On the human-capital side, the demand for people to get into the family-office side is huge. But there is a big shortage of talent. It’s not keeping up with the demand, and it’s kind of changing how some of these family-office talent searches are going. I think some families are surprised by what the compensation is now for a lot of these roles as compared to just a year or two ago.
What kind of roles are most in demand?
It’s hard to say because every family office is a reflection of the individual office. So maybe one family values the CIO role, one family values the CFO role, and one values the kind of integrator role of the COO.
Are there lessons you could share for other professionals dealing with family offices in terms of how they operate, succession issues, philanthropy?
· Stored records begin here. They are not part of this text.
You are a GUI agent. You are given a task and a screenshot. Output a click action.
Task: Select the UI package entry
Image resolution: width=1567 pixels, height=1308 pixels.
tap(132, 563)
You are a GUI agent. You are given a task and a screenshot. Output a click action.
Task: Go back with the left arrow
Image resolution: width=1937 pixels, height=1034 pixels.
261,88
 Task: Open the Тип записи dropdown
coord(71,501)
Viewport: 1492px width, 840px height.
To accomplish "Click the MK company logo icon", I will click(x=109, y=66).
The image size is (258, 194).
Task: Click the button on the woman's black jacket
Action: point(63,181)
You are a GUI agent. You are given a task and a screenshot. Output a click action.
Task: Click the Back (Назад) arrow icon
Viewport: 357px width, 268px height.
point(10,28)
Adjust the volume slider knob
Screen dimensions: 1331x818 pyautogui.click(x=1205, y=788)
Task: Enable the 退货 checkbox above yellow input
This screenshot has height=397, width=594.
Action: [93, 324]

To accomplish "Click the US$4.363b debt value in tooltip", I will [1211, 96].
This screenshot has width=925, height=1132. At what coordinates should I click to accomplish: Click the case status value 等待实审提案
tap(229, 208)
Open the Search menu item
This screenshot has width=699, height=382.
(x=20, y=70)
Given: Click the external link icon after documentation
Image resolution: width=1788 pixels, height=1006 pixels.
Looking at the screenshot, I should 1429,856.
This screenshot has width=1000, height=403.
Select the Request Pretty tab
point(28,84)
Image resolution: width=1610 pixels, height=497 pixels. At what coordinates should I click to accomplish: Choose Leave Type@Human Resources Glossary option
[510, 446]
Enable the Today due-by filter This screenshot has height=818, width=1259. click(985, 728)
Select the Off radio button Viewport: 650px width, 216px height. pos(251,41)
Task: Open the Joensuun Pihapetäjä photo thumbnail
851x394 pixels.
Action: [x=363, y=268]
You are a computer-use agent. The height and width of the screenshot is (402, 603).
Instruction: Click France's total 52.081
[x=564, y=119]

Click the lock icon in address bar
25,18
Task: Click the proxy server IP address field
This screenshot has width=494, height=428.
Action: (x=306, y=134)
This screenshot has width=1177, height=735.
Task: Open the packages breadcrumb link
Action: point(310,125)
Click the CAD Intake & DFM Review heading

This notion that if you’ve seen one family office, you’ve seen one family office — I don’t believe it, because otherwise, you couldn’t study or learn anything about them. When you work with families — family businesses, family offices — you start to see patterns of what successful families do. They focus on strategies and how things get done instead of constant firefighting. That’s challenging. But at the end of the day, people have to realize that family offices are a reflection of the principal, a reflection of the wealth holders and the family. And that can be a challenge for people who come out of a very large company or investment firm and have different experiences there.
Do you see any major regulatory changes coming over the next year?
Less on the single-family-office side. The regulators are looking at a number of issues. One of them is off-channel communications [business-related texts on personal devices and numbers]. But I can’t think of something else right now that would be similar to the concerns [over new rules and regulations] that people had a year and a half ago.